É una vittoria anche dei nuovi media, di internet soprattutto, che ha fatto pressante campagna per il voto, a differenza di quanto non avvenuto in televisioni e nei giornali, dove dei referendum si è parlato poco o nulla.
Scongiurata anche la penosa furbizia di non accorpare il referendum alle amministrative che si sono svolte in tutta Italia, una scelta talmente infelice e disonesta che non merita ulteriori commenti.
La schiacciante vittoria del comitato referendario e del sì, per la prima volta forse mai così organizzato per spingere al voto con ogni mezzo e aiuto (bus, navette, taxi), inoltre – è inevitabile – fornisce per la seconda volta in poche settimane il quadro di quanto l’attuale Governo e l’attuale maggioranza parlamentare non riflettano più minimamente lo stato reale del Paese e sono finite in assoluta minoranza.
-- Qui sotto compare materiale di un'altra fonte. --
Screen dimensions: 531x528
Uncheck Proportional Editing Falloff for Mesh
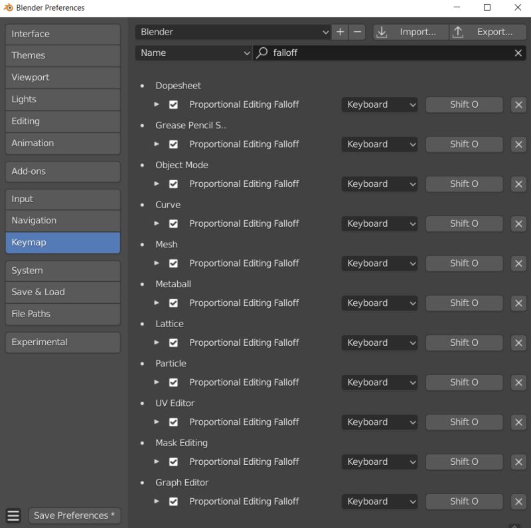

L’unica cosa che ormai resta a questo Governo è quella di far sfilare i carri armati per mantenere il Potere, perché è evidente che adesso non ha nessuna credibilità e nessun appoggio e consenso popolare per continuare a governare.
Il quarto quesito, quello sul legittimo impedimento, era di matrice nettamente politica e anti-berlusconiana, ed è dalla riflessione conseguente che il Premier avrebbe il dovere di rimettere il proprio mandato al Presidente della Repubblica.
Questo avverrebbe in condizioni normali di democrazia e con un Premier consapevole e politicamente corretto, qualità che sono quanto di più lontane da Silvio Berlusconi.
Arrivare al 2013 con questa maggioranza (che non è più maggioranza) sarebbe un disastro non solo per il Paese, ma per lui stesso, che non avrebbe più appigli ai quali fare conto. La sua fine politica è ormai alle porte, basterebbe un po’ d’unità fra gli oppositori per vederla compiuta.
Ed è questa l’utopia più grande del momento, anche se dopo questo miracolo referendario, nulla sembra più impossibile come prima.